- 6 years ago
- Wedding: December 2017
Hi. Fake namer here because I’m embarassed… sigh… here goes:
My sex life sucks.
I’ve been with my Fiance for over 4 years, engaged for 1/2 a year, and we’ve had this problem for a long time now. It’s really starting to bother me now that we’re planning a wedding and I’m thinking long term. (Don’t get me wrong here, I’m not asking “should I leave him?” I’m asking “how do I make this better?”)
My FI is happy with sex 2-3 times a month. Once every couple of weeks basically. Me, I’d like to have it once a day. When we first started dating we’d do it a FEW times a DAY. Then we got to about once a day, to about once every other day. TOTALLY OK WITH ME! Then we moved….
And we moved into a condo/townhome style place which his family owns.. We have our own “apartment” but it’s above his family who live in the lower unit. That REALLY killed my drive. I was SO worried during the first 6 months or so that they would hear us. Apparently my Fiance didn’t like me being shy and timid, or the “shhhh’s” and we litterally went down to about once every 2 months. I was SO sad. I had a talk with him and he said he’d work on it…
We’ve gotten a little better, but never ever close to what we were. (like I said 2-3 times a month is ok with him at this point, and not ok with me) BUT, I TRY daily, and daily I am turned down. I feel like a man in the relationship, (or at least the men who are on tv comidies always getting shot down!) He’s got a headache, he’s “too full”, “too hungry”, “too tired”, “Back hurts”, “too busy”, “maybe later”, “just doesn’t feel like it” EVERY. SINGLE. TIME. I’m ashamed to try anymore! I hate being shot down, it makes me feel ugly, unwanted, lonely.. I could go on and on.
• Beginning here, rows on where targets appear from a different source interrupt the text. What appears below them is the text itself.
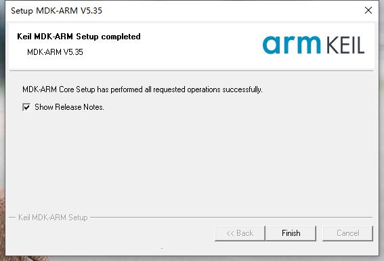Click the empty gray dialog body

(x=191, y=162)
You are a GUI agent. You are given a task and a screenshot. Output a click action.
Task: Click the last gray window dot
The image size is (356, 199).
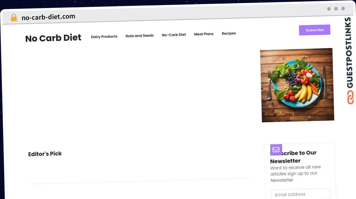pyautogui.click(x=343, y=9)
I tell him this, and he tells me that’s not true at all.. and again, he’ll work on it. I feel so stupid for basically begging for it all the time, saying the same things over and over to him.
When we do finally do get it on, it’s because HE initiated it, when HE wanted it. I go along with it becase basically I want it all the time, and no point in playing games by trying to with hold from him, and even then It’s the same every time, I do ALL the work. I would LOVE to be able to tell him the things I want to do and try, but I feel stupid, and kinda like what’s the point since I’d be turned down anyways.
I love this man, I’d do anything for him, but when I sit here and think how embarassed he makes me feel with this, and think that it shouldn’t be like this– I wonder how in the world do I make this better?